Na +-bound heterodimers of amino acids (AA) are produced in the gas phase by electrospray ionization (ESI). The dissociation kinetics of these AA 1Na +AA 2 ions are determined by collisionally activated dissociation (CAD) and converted to a ladder of relative Na + affinities via the Cooks kinetic method. The affinities derived follow the order (kJ mol −1, relative to Gly): Gly (0), Ala (6), Val (12), Leu (13), Cys (14), Ile (15), Ser (31), Pro (35), Thr (36), Phe (37), Tyr (40), Asp (42), Glu (43), Asn (45), Trp (49), Gln (51), His (57). Absolute Na + binding energies are estimated by anchoring the relative values to the Na + affinity of Ala (167 kJ mol −1), measured by the same approach using Na +-bound dimers of Ala and a series of acetamide derivatives. The Na + binding energies of the acetamide reference bases and of representative aliphatic and side-chain functionalized amino acids (Gly, Ala, Pro, Cys and Ser) are determined by ab initio theory.
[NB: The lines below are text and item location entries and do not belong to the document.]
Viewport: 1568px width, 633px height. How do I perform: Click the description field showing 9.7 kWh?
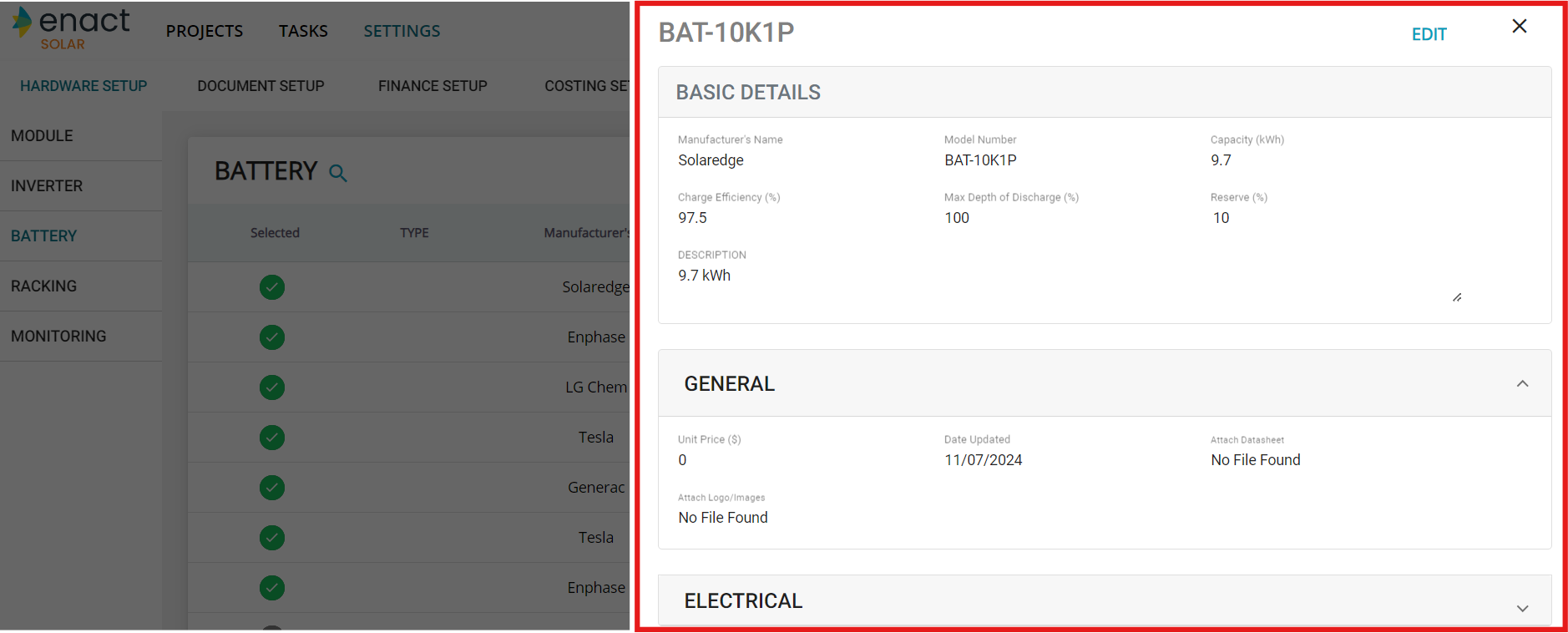1060,276
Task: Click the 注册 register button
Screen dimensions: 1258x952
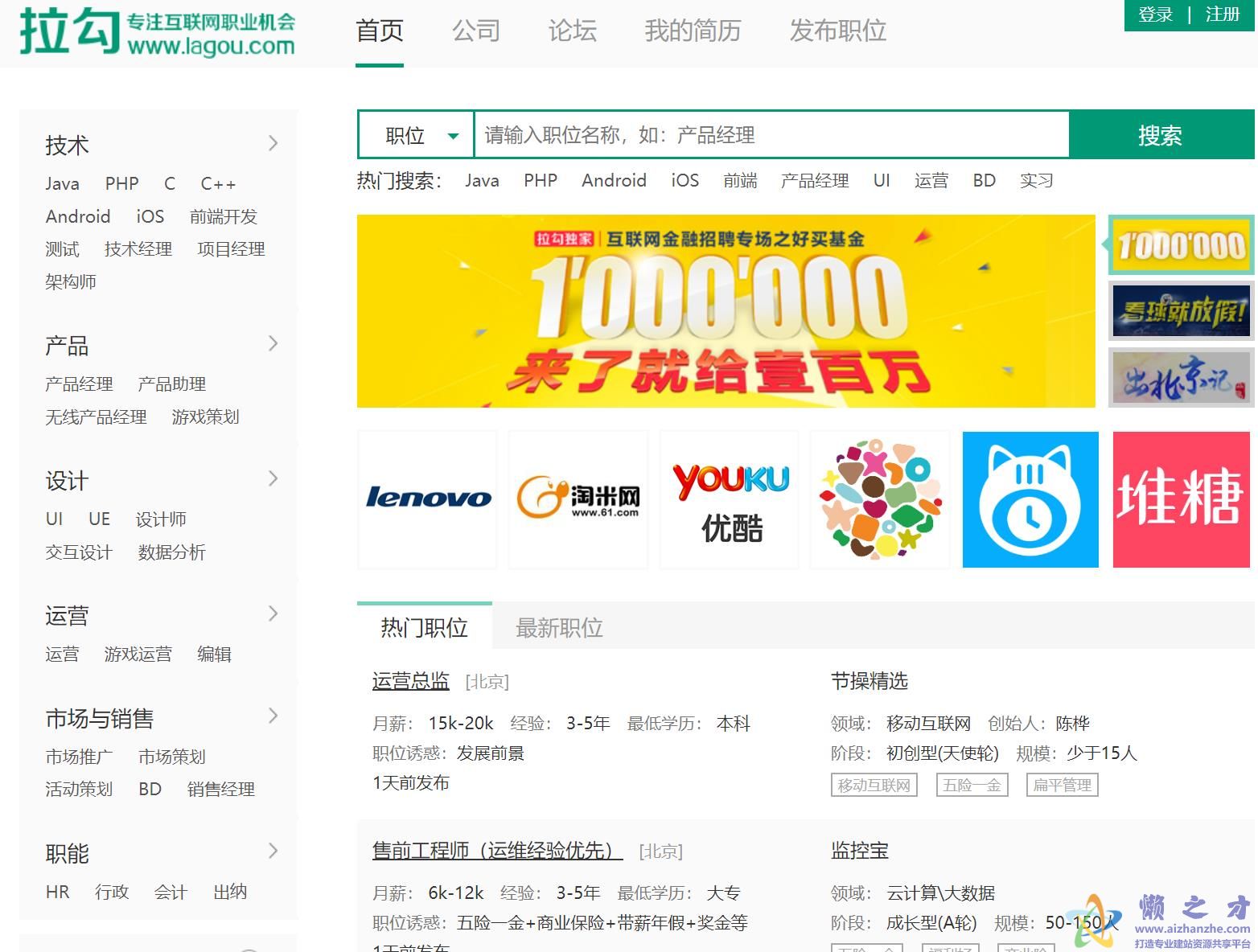Action: (1221, 14)
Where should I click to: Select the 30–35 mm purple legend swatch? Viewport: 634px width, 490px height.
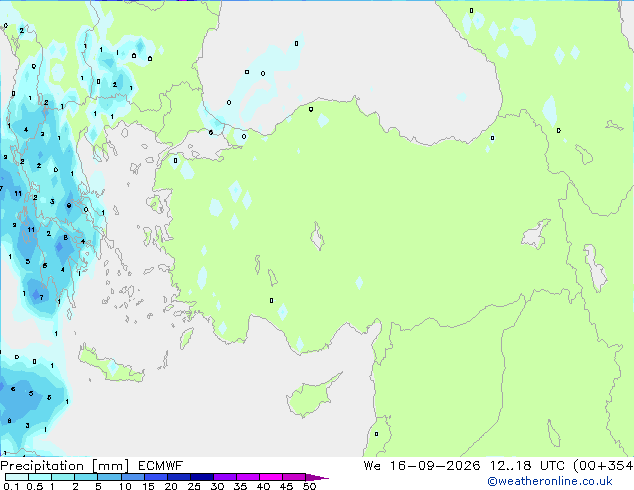(225, 477)
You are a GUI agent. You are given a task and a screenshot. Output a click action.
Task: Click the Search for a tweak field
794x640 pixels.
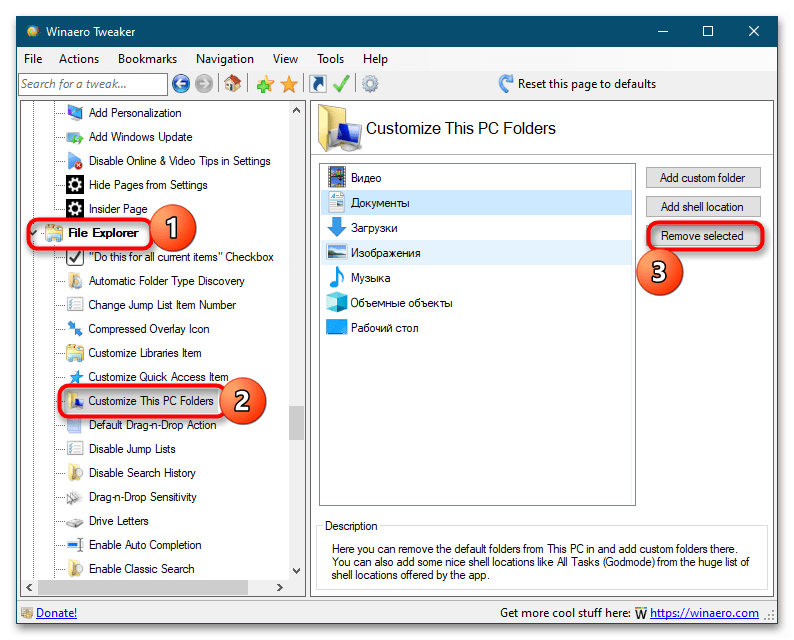[x=93, y=84]
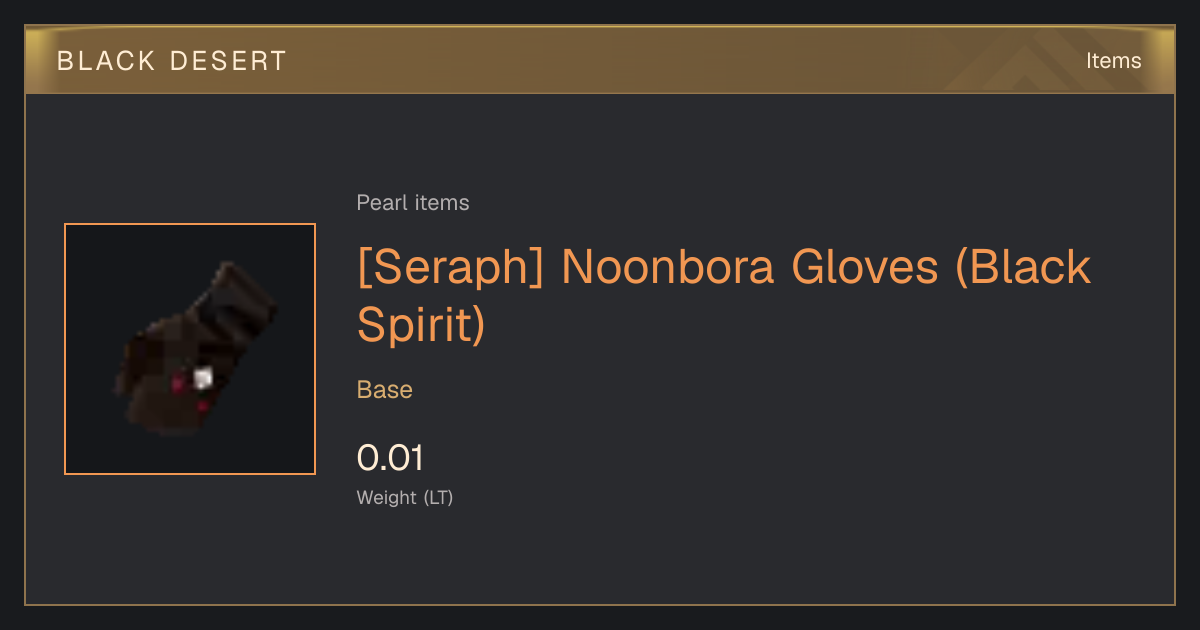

Experimental and ab initio affinities agree very well. The combined data show that functional side chains increase the AANa + bond strength by providing an extra ligand to the metal ion. Aromatic and carbonyl substituents in the side chain bring about substantial increases in the Na + binding energy, with particularly large increments observed for amide and electron-rich (N-containing) aromatic groups. A poor correlation is found between sodium ion and proton affinities, strongly suggesting that the Na + complexes do not have salt-bridge structures involving zwitterionic amino acids (in which the most basic site is protonated).